Sunday, December 9, 2012

Norwegian Pepper Cookies a.k.a. Pepperkakers

When we asked our foreign exchange student, Maren, which cookie she would miss this year, she said, "Pepperkakers," so naturally, I wanted to make some, even though the word "pepper" kind of threw me off--Who would want to eat cookies that tasted like pepper?! Well, it turns out that pepperkakers are delicious, a lot like gingerbread cookies, and not really peppery.

I found this recipe via MORTEN RAND-HENDRIKSEN and Pinterest.

My first impression about baking these cookies was, "I don't know; people are saying they are a bit difficult to make--sticky, flour issues, etc." but I had absolutely no problem making them as shows on Mr. Hendriksen's site, though I did have to do a couple of conversions (Thank you, Google.).



 4 and 1/3 sticks of butter
2.5 cups of sugar
1 and 1/4 cups molasses
1 1/4 cups whipping cream

8 cups flour (I used unbleached, all-purpose)
1 1/2 tsps ginger
1 1/2 tsps ground cloves
1 1/2 tsps ground pepper
3 tsps baking powder
5 teaspoons cinnamon

First, start the butter to melting in a 2-quart saucepan on the stove.
While it's heating, mix the spices into the top half of the flour 
(just to be sure they are distributed fairly)

When the butter is melted, add the sugar and molasses, and stir until the sugar is dissolved.
(This took about five minutes on low-medium heat.)

Remove it from the heat and add the cream.

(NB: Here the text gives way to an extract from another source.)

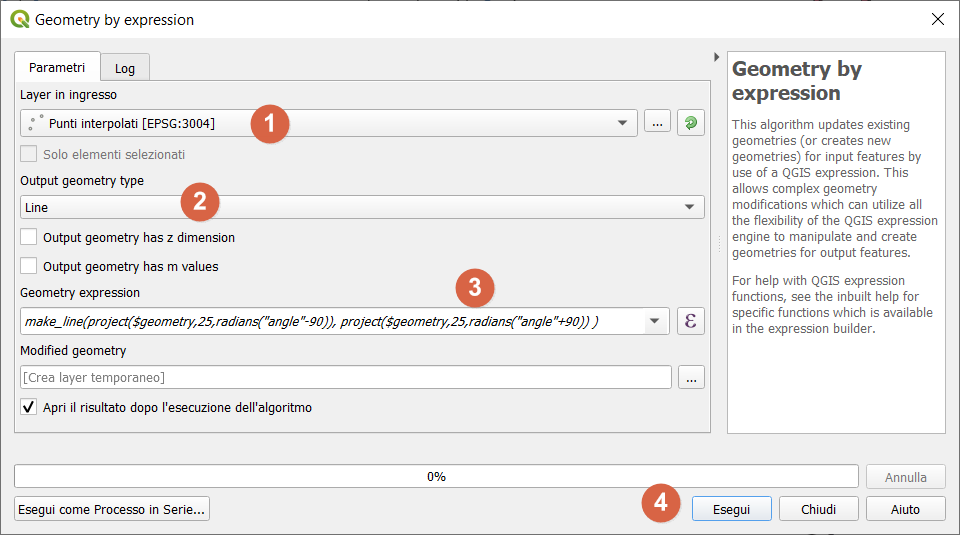Open the Geometry expression history dropdown
This screenshot has height=535, width=960.
[655, 321]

At this point, I poured the contents of the pot into my mixer and began to add the flour gradually, mixing all the while. I used exactly 8 cups of flour; you may need to add more if the dough seems very wet. In the end, it has a beautiful caramelly color. This is what mine looked like after the flour had been added.

The recipe I followed said the dough would be quite difficult to stir by hand, but I had no issues whatsoever with my mixer.  Turn it into a bowl, cover with a sprinkle of flour and a towel,

and place in the fridge overnight "to rest."

When I took the dough out the next day, I found it to be quite firm but easy enough to work,
and it warmed up quickly when I kneaded it a little to roll out with a floured rolling pin. The recipe I read went on about how sticky the dough was and warned that I'd have to roll the cookies directly on the parchment paper. However, I found it no trouble at all to simply roll it out on our plastic laminate counter sprinkled with a little flour. Occasionally, I had to lift the cookies off with a metal spatula, but it really was minor.

Bake the cookies at 350 degrees for about ten minutes for a metal pan. (They took 4-5 minutes longer on my stone pans.)

Maren said she likes her pepperkakers thick, not thin, so I rolled plenty of both.

I prefer the thin, gingersnap quality of the thin cookies, but the thicker ones had a nice, slightly-chewy texture, and they were good, too.

Frost, if you desire, but I think these cookies are every bit as good plain. Enjoy!